DATA RECORDS:
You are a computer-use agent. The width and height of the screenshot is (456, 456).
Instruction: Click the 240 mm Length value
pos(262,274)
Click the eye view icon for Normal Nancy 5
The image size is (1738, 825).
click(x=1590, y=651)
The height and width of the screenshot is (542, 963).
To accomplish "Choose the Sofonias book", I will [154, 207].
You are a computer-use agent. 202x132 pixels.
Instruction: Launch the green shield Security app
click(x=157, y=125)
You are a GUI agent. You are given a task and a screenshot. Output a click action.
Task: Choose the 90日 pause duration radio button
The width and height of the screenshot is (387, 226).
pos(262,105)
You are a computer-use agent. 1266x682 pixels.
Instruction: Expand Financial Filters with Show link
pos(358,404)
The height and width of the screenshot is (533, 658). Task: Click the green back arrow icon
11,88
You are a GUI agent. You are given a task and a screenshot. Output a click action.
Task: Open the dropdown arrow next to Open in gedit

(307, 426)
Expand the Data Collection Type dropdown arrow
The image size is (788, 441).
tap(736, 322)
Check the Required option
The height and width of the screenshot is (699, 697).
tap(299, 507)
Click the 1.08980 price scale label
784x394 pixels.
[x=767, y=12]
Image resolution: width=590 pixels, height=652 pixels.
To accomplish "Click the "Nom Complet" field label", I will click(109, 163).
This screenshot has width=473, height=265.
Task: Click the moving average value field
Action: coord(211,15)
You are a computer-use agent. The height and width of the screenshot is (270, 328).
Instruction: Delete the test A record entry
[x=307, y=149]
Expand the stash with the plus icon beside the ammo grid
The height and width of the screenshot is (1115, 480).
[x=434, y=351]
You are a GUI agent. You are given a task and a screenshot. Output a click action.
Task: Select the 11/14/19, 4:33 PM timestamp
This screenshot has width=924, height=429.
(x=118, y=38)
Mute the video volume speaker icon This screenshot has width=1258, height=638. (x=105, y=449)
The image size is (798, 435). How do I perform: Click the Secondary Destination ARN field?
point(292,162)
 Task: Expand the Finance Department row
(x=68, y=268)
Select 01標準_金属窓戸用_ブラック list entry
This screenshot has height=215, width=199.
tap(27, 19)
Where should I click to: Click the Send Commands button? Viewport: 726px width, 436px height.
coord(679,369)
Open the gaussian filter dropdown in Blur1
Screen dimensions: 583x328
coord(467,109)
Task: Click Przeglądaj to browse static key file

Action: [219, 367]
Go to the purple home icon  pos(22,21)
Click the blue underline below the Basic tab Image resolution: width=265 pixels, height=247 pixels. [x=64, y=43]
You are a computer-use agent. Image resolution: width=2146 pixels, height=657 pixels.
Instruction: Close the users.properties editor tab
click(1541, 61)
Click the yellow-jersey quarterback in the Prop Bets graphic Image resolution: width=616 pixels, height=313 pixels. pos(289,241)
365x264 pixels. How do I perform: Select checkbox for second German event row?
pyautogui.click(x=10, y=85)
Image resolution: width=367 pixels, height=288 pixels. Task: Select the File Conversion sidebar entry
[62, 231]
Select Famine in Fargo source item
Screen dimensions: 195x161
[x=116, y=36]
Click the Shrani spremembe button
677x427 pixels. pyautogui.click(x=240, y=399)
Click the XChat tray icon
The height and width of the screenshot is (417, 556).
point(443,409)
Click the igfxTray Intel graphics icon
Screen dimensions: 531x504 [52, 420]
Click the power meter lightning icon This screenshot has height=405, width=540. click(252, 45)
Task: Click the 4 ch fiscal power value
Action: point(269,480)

EXERCISE DIRECTIONS: Every line that contains the string "Choose" should be returned from the data.

OUTPUT OF THE EXERCISE:
To accomplish "Choose the Sofonias book", I will [154, 207].
Task: Choose the 90日 pause duration radio button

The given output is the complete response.